- Zastrzeżenia do koncepcji projektu wniósł Wojewódzki Konserwator Zabytków - informuje Małgorzata Mykowska, rzeczniczka tczewskiego magistratu. - Konserwator uznał m.in., że napis powinien nawiązywać do charakterystycznych obiektów historycznych znajdujących się w jego otoczeniu i zarekomendował wykonanie napisu z elementów stalowych, nitowanych, nawiązujących do zabytkowego mostu.
Igor Strzok podważa także umieszczenie na konstrukcji znaków heraldycznych oraz grafik (elementem konstrukcji miał być herb Tczewa, a napis ozdobiony motywem kwiatów kociewskich). Zastrzeżenia konserwatora dotyczą również wymiarów napisu, jego lokalizacji oraz niewłaściwego, jego zdaniem, skomponowania z otoczeniem, a więc Mostem Tczewskim i widokiem na Stare Miasto.
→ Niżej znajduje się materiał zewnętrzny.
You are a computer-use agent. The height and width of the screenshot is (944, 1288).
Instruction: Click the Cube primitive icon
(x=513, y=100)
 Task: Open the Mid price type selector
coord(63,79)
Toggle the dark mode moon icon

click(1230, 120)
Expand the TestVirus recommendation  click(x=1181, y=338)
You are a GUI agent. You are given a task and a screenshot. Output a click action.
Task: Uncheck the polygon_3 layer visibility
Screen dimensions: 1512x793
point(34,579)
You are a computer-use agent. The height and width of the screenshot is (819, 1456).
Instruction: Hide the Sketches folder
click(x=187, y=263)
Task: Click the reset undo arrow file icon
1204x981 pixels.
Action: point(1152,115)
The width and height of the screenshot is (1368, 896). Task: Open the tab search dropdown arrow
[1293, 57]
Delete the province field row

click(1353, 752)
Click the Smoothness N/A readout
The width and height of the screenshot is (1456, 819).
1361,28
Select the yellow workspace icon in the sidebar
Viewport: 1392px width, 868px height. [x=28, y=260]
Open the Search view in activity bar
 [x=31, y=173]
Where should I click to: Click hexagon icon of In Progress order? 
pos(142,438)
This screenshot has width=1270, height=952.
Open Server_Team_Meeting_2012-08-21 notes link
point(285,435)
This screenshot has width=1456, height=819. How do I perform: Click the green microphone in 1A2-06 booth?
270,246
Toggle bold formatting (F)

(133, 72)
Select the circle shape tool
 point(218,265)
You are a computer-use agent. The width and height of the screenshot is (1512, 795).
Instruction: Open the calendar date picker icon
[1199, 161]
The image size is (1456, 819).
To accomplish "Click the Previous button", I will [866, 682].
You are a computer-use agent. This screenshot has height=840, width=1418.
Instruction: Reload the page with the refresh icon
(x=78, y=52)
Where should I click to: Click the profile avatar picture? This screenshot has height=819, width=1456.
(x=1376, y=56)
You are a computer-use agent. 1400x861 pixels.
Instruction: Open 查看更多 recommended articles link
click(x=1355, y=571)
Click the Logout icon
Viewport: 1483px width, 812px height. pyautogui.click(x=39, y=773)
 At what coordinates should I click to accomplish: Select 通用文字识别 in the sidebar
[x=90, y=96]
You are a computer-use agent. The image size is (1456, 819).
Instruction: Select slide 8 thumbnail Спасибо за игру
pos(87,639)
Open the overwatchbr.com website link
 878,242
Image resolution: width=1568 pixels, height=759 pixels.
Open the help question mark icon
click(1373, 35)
Konserwator uznał m.in., że napis powinien nawiązywać do charakterystycznych obiektów historycznych znajdujących się w jego otoczeniu i zarekomendował wykonanie napisu z elementów stalowych, nitowanych, nawiązujących do zabytkowego mostu.
Małgorzata Mykowska / rzeczniczka prasowa UM Tczew
- W tej sytuacji projektant wystąpił do nas o przedłużenie terminu wykonania projektu budowlanego do końca tego roku - mówi rzeczniczka.
Mirosław Pobłocki, prezydent Tczewa przyznał, że nie widzi możliwości tak istotnych zmian w napisie 3D.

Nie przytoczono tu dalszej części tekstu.